» **Consigne 1**
Dans l'extrait sur les peuples dits germaniques, de quel siècle date l'Histoire des Goths de Jordanès ?
» **Consigne 2**
Recopiez à l'identique les lignes de la liste, en partant de la ligne qui contient « Task: Open the » et en allant jusqu'à la fin de la liste, ces deux bornes comprises.

» **Extrait source**

────────────────────

Peut-on dire au moins que tous ces peuples étaient des Germains ?
Cela n’a guère de sens. Même si les linguistes constatent des affinités entre les langues que parlaient bon nombre d’entre eux, on n’a pas affaire à un groupe culturellement homo­gène. Ceux qui prétendent le contraire s’appuient sur des sources allant de l’Antiquité au début de l’époque moderne, ce qui est extrêmement discutable d’un point de vue méthodologique. Il faut savoir que les « Germains » ne se désignent jamais comme tels. Et que nulle part ne s’observe un quelconque sentiment de solidarité germanique ; au contraire, les peuples dits « germaniques » se battent constamment entre eux. Notons, enfin, que les termes antiques Germani/Germanoí disparaissent pratiquement des témoignages écrits précisément à l’époque des « invasions germaniques ».

Une idée mise en circulation par les auteurs de la fin de l’Antiquité voudrait que bon nombre de ces peuples viennent d’une Scandinavie soudain devenue surpeuplée. Vous réfutez cette idée. Pourquoi ?
C’est là un thème classique de l’ethnographie ancienne qui a été repris par les historiens sans jamais faire l’objet d’un véritable examen critique jusqu’au XXe siècle. Or il n’existe aucun indice crédible de telles migrations – on en trouve trace uniquement dans les textes de l’Antiquité tardive et du début du Moyen Âge, dans lesquels les auteurs s’attachent à imaginer des passés communs afin de créer ou de consolider des identités. Il est tout à fait improbable qu’un groupe homogène soit parti à un moment donné de Scandinavie pour émerger très loin, à la frontière romaine, plusieurs siècles plus tard. Une telle hypothèse suppose un ­degré de stabilité et de cohé­rence des groupes migratoires très élevé : non seulement nous n’en avons aucune preuve, mais la chose est empi­ri­quement très improbable, voire presque impossible. Nous savons combien la plupart de ces fédérations étaient dynamiques et fluides. Compte tenu de leur structure, il est impensable qu’elles aient pu rester stables pendant des siècles.

Dans son Histoire des Goths, qui remonte au VIe siècle, Jordanès relate justement la migration des Goths depuis la Scandinavie jusqu’au nord de la mer Noire. Or cela semble bien correspondre aux éléments linguistiques et même archéo­logiques qu’on connaît. De plus, il existe en Scandinavie des topo­nymes qui évoquent les Goths – l’île de Gotland, au large de la Suède, par exemple. Ne peut-on pas considérer que cela constitue des preuves de cette migration ?

────────────────────

» **Données de l'exercice**
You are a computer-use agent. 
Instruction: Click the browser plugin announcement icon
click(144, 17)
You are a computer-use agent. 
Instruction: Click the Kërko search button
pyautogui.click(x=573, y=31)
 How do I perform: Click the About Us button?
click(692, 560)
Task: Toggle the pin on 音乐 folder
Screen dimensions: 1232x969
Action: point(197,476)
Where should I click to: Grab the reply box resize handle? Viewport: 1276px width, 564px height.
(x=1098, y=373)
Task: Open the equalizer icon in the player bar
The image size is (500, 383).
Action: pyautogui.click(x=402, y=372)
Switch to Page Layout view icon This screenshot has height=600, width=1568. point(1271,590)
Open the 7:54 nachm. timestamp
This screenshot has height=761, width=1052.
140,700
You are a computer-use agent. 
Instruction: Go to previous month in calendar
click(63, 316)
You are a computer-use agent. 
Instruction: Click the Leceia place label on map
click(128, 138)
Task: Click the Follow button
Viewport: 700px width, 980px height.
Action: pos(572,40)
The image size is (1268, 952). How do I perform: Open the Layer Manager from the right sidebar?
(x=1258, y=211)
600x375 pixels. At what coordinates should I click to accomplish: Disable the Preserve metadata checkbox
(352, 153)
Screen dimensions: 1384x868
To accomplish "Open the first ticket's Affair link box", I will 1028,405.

────────────────────

» **Réponse correcte 1**
Elle remonte au VIe siècle.

» **Réponse correcte 2**
Task: Open the equalizer icon in the player bar
The image size is (500, 383).
Action: pyautogui.click(x=402, y=372)
Switch to Page Layout view icon This screenshot has height=600, width=1568. point(1271,590)
Open the 7:54 nachm. timestamp
This screenshot has height=761, width=1052.
140,700
You are a computer-use agent. 
Instruction: Go to previous month in calendar
click(63, 316)
You are a computer-use agent. 
Instruction: Click the Leceia place label on map
click(128, 138)
Task: Click the Follow button
Viewport: 700px width, 980px height.
Action: pos(572,40)
The image size is (1268, 952). How do I perform: Open the Layer Manager from the right sidebar?
(x=1258, y=211)
600x375 pixels. At what coordinates should I click to accomplish: Disable the Preserve metadata checkbox
(352, 153)
Screen dimensions: 1384x868
To accomplish "Open the first ticket's Affair link box", I will 1028,405.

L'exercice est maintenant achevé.